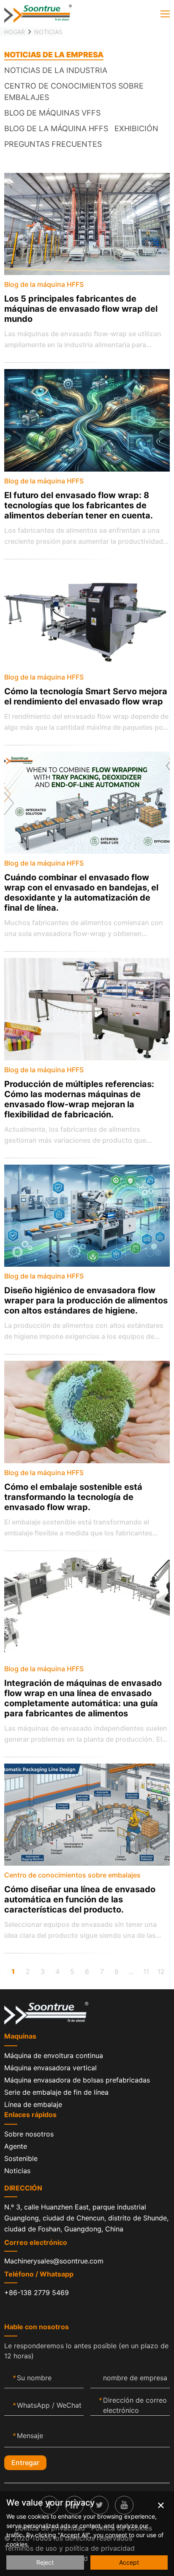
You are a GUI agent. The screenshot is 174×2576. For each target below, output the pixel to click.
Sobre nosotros (29, 2134)
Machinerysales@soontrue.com (53, 2261)
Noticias (48, 31)
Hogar (14, 31)
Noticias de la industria (55, 70)
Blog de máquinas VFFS (52, 112)
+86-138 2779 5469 (36, 2292)
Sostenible (21, 2158)
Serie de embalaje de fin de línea (56, 2092)
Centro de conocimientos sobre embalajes (74, 91)
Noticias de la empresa (53, 54)
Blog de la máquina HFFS (56, 128)
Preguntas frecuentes (53, 144)
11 (146, 1971)
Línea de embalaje (33, 2104)
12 (161, 1971)
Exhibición (136, 128)
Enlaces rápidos (30, 2114)
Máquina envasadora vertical (50, 2067)
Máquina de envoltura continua (53, 2055)
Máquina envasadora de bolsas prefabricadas (77, 2080)
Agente (15, 2146)
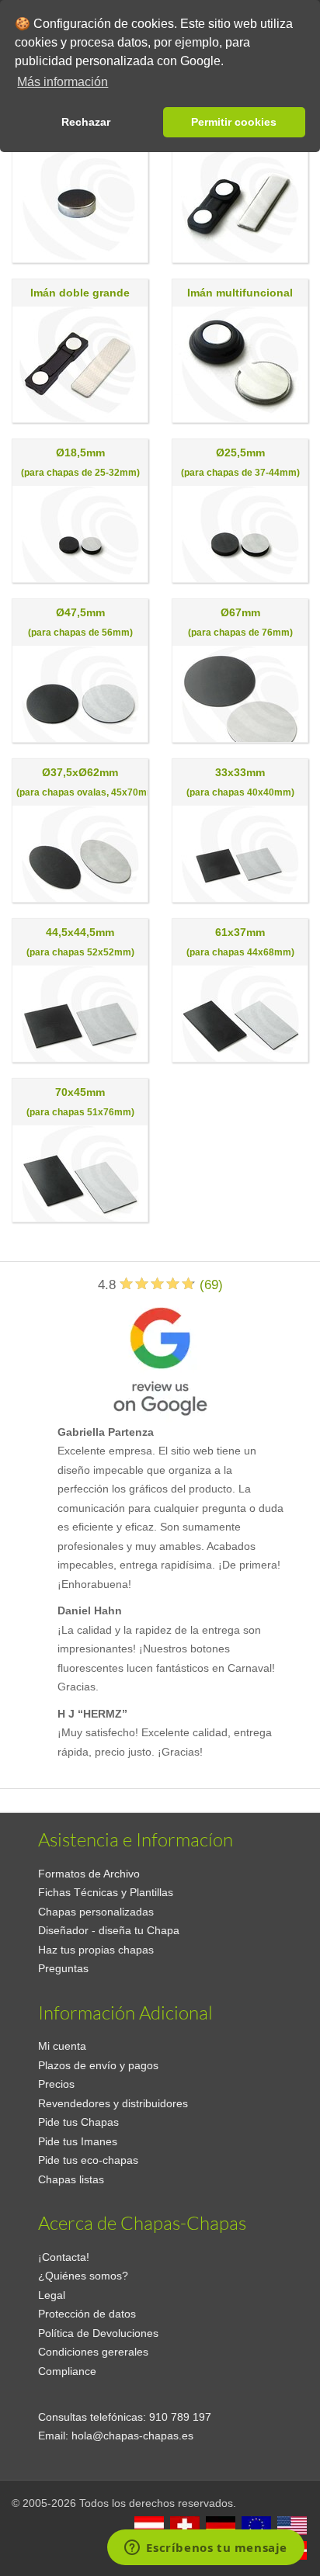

About this task> Above are some lines. Repeat exactly, and only, those from the line that has "Centro de conocimientos" through the line that has "Máquina envasadora vertical (50, 2067)".

Result of the exercise>
Centro de conocimientos sobre embalajes (74, 91)
Noticias de la empresa (53, 54)
Blog de la máquina HFFS (56, 128)
Preguntas frecuentes (53, 144)
11 (146, 1971)
Línea de embalaje (33, 2104)
12 (161, 1971)
Exhibición (136, 128)
Enlaces rápidos (30, 2114)
Máquina envasadora vertical (50, 2067)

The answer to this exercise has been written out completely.